Russo's Right About Heavily Vetting Veep: Cincy's Lesson Today On Background Checks

CINCINNATI (TDB) -- Tim Russo, who knows a thing or two about skeletons and closets, says resumes and candor seldom mix, and too many people conceal things that would chase them from applicant pools. He contends even Hillary Clinton needs to be closely vetted by the Obama camp if she is considered for the No. 2 spot on the Democratic ticket. Russo is absolutely correct to demand such screening. Why? So there are no surprises. None. This morning, Cincinnatians woke up to huge headlines disclosing that one of the candidates to replace Rosa Blackwell (Ken Blackwell's wife) as the city's school superintendent was caught in a long and grinding legal battle over sexual harassment allegations.
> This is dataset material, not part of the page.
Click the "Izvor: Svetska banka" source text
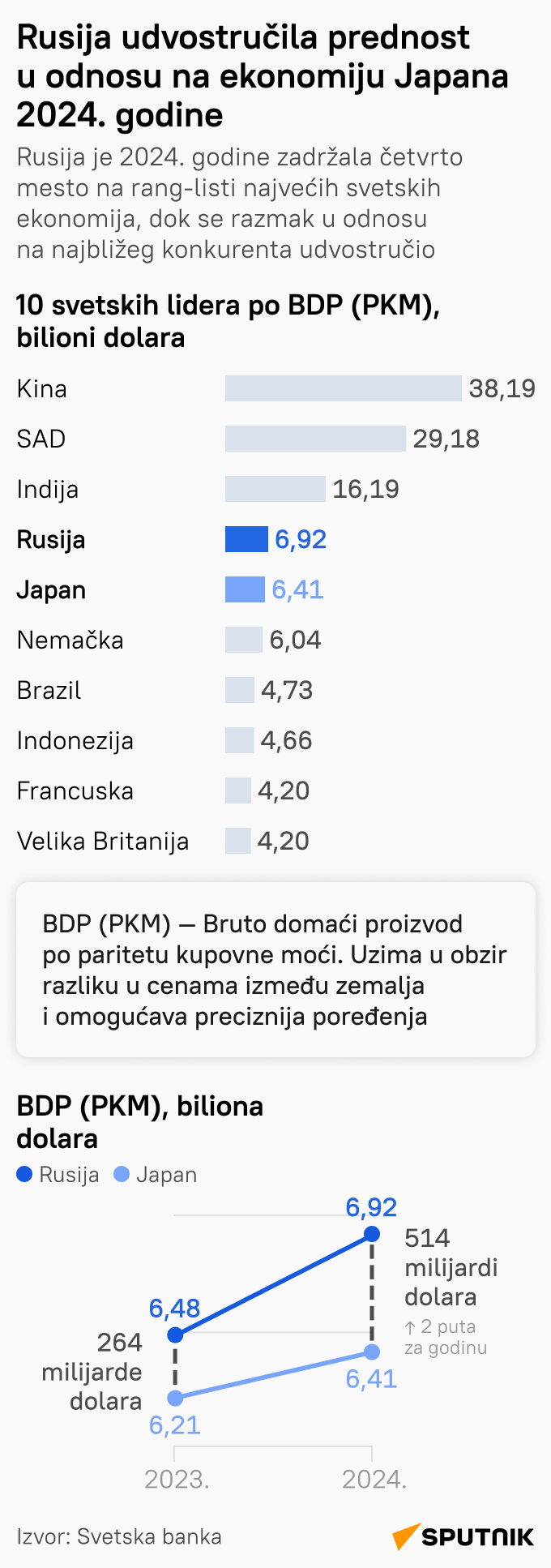Screen dimensions: 551x1568 (x=119, y=1536)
He did not disclose the scandal to a search and consulting firm hired to scour the nation for Blackwell's successor.

Of course, Googler's and Yahooligans quickly found the details of the scandal on the Internet, which raises questions about why professional headhunters did not. Russo, writing on his Website Wednesday, knew nothing of this when he said vetting and screening is a crucial part of the selection process for Veep. He said too many people have things to hide:

"It has not been a small issue with me that so many people in high positions; businessmen, lawyers, doctors, politicians, media, and their staff members; manage to hold their positions, salaries, and lives while carrying with them baggage that if disclosed on an employment application, would immediately remove their resume from the applicant pool. Marc Dann, and his entire staff leap to mind."

Right on, Tim. You can now add Earl Watkins to your list -- the chief of the Jackson (Miss.) Public Schools was quickly scrubbed from the semi-finalist list in Cincinnati after the revelations. He won't be in town for interviews next week.


  1. Thanks Bill. It's nice to see someone else noticing the hypocrisy.

    The event I detail on my blog are literally the tip of the iceberg. I can't tell you how many employers fail in their basic responsibility to vet, and when the shit hits the fan, are shocked.

    There are many other issues here, too, like the fairness of such vetting excluding so many people from society based on old, well-disclosed mistakes. But that's my battle, not yours.

  2. Tim --

    I do think that sins, or failures, or mistakes should not be hung around someone's neck forever. You are right about that, too. But I would like to know as much as possible about Veep and presidential candidates. I would like to have seen a psychological test on Cheney -- the kind they give submarine commanders who are placed in command of nuclear weapons.